Bear in mind that this process requires not just a good contractor, but a good client as well. You can be a good client by coming to the table prepared with the following:
1. A clear description of what your app is going to be. If you haven't yet decided what you want a developer to build, hold off until you do.
2. A short list of key features your app must have. Keep this to the essentials only. These should be only the most basic capabilities that make your app your app.
3. A prioritized list of optional nice-to-haves. These are the nifty extras that will help make your app fun and interesting. Don't feel that putting these on a separate list from the essentials will force you to leave them out. A good developer can work with you to build these into the project's scope, and prioritizing them increases your odds of ending up with a great app that ships on time and includes the things that are most important to you.

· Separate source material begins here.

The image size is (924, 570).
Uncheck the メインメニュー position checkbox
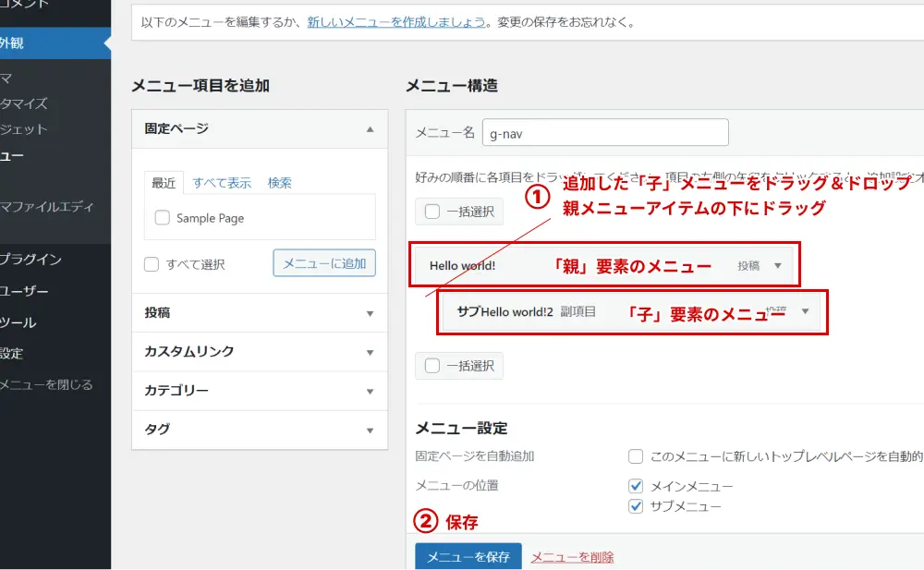[x=636, y=485]
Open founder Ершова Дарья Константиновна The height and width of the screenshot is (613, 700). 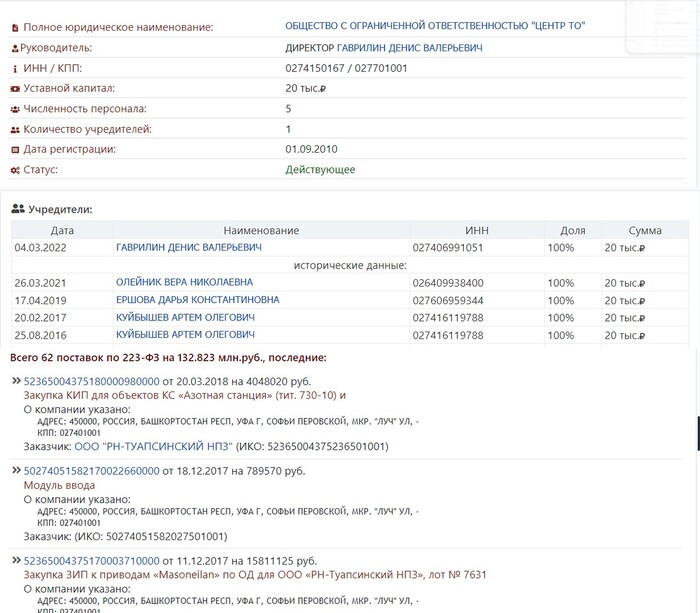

4. Examples of similar apps that you like. The more the better. Be explicit about what it is you like about these other apps. Seeing what you like, and understanding what you like about it, will make your developer's job easier and ultimately save you time and money.
Your contractor may ask you for some additional information or ideas at the outset. Once you've collected all these things, take plenty of time to sit down with the developer and review all of it. Answer their questions as thoroughly as you can. Be as expressive as you can be.
All the while, be sure to maintain a clear sense of your priorities. Software development is typically defined by compromises, and adding certain kinds of features can limit your capacity for creating other kids of features. The clearer you are about what's most important to you, the better equipped you'll be to cut the rope when you're forced to choose between two conflicting options.
Be sure to communicate clearly about the project timeline, the expected ship date, and any interim deadlines for various components of the project. Be clear, also, about how you and the developer will handle future support for the app. Is he or she going to be available to fix bugs for some period of time after shipping, or will those be handled under a separate contract? Get these details in writing. Neither you nor the developer wants any surprises on this front.
After the discovery phase, your developer will present you with some documents that capture the full scope of the project. Be sure to review this thoroughly, line by line, diagram by diagram, before you sign anything. These scope documents are a map to your project and what you can expect to see once all the work is done, and most contractors will charge you extra if you later demand features or design touches that aren't explicitly included in the project scope. If anything looks wrong now, speak up, and get it changed before you sign off.
Once you've signed off on the project scope, your developer will get to work building your app. If it's a simple app, expect the developer to disappear for a couple of weeks and come back with some kind of working code. For more complex apps, you may have a series of deadlines for specific portions of the project. These details should be established in the project scope.
The key concern during this part of the process is to thoroughly examine whatever completed code you're seeing to ensure that it meets your expectations and complies with the scope of the project. Your developer should give you a thorough demonstration of the features you're looking at, explain them in detail, and give you an opportunity to try it yourself. Again, if anything seems off, be vocal about it now. It may well be that you're just seeing early code and that the developer is aware of some or all of the bugs or oddities you're noticing, but don't count on that.
In the 21st Century, there's no such thing as finished software. Apps need updates to stay ahead of the latest security threats, and users demand new features over time. Once your app ships, take a minute to knock back a glass of bubbly with your developer, and then start planning the next steps.